BRIEF 1: Decide whether each statement agrees with the album entry, answering yes or no and quoting the deciding words: (a) the album was recorded at Deo Recordings Studio in Wisła; (b) it is the band's sixth studio album; (c) Litza took part in recording later albums by the band.
BRIEF 2: Reproduce the album entry between "Acid Drinkers chronology" and "recorded with Litza.", inclusive, replacing "Poland" with "Polska".
BRIEF 3: Turn the paragraph of the album entry that begins "High Proof Cosmic Milk is the seventh" into a short list that keeps its main facts.

DOCUMENT SEGMENT:
-*-*-
Studio album by Acid Drinkers
- Released: 18 March 1998 (Poland)
- Recorded: January 1998 at Deo Recordings Studio, Wisła
- Genre: Thrash metal, groove metal
- Length: 44:43
- Label: Metal Mind Productions
- Producer: Acid Drinkers

Acid Drinkers chronology
| The State of Mind Report (1996) | High Proof Cosmic Milk (1998) | Amazing Atomic Activity (1999) |

= High Proof Cosmic Milk =

High Proof Cosmic Milk is the seventh studio album by Polish thrash metal band Acid Drinkers. It was released on 18 March 1998 in Poland through Metal Mind Productions. The album was recorded in January 1998 at Deo Recordings Studio in Wisła. The cover art was created by Litza and Jacek Gulczyński and fotos by Andrzej Kurczak. High Proof Cosmic Milk is the last album recorded with Litza.
-*-*-
DATA BLOCK:

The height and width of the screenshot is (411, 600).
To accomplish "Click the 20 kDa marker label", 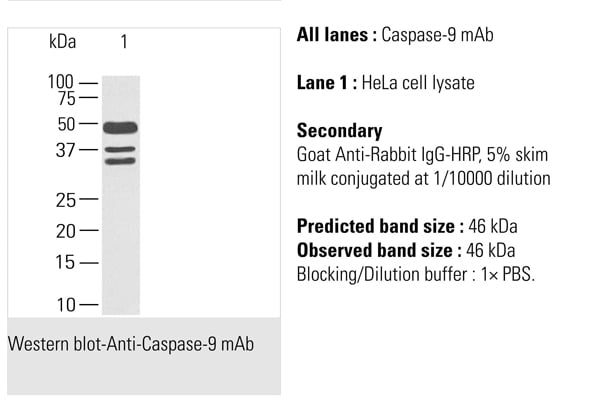I will tap(66, 231).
-*-*-
TASK RESPONSE 1:
(a) Yes: "The album was recorded in January 1998 at Deo Recordings Studio in Wisła."
(b) No: "High Proof Cosmic Milk is the seventh studio album by Polish thrash metal band Acid Drinkers."
(c) No: "High Proof Cosmic Milk is the last album recorded with Litza."

TASK RESPONSE 2:
Acid Drinkers chronology
| The State of Mind Report (1996) | High Proof Cosmic Milk (1998) | Amazing Atomic Activity (1999) |

= High Proof Cosmic Milk =

High Proof Cosmic Milk is the seventh studio album by Polish thrash metal band Acid Drinkers. It was released on 18 March 1998 in Polska through Metal Mind Productions. The album was recorded in January 1998 at Deo Recordings Studio in Wisła. The cover art was created by Litza and Jacek Gulczyński and fotos by Andrzej Kurczak. High Proof Cosmic Milk is the last album recorded with Litza.

TASK RESPONSE 3:
- Seventh studio album by Polish thrash metal band Acid Drinkers
- Released 18 March 1998 in Poland through Metal Mind Productions
- Recorded in January 1998 at Deo Recordings Studio in Wisła
- Cover art by Litza and Jacek Gulczyński; photos by Andrzej Kurczak
- Last album recorded with Litza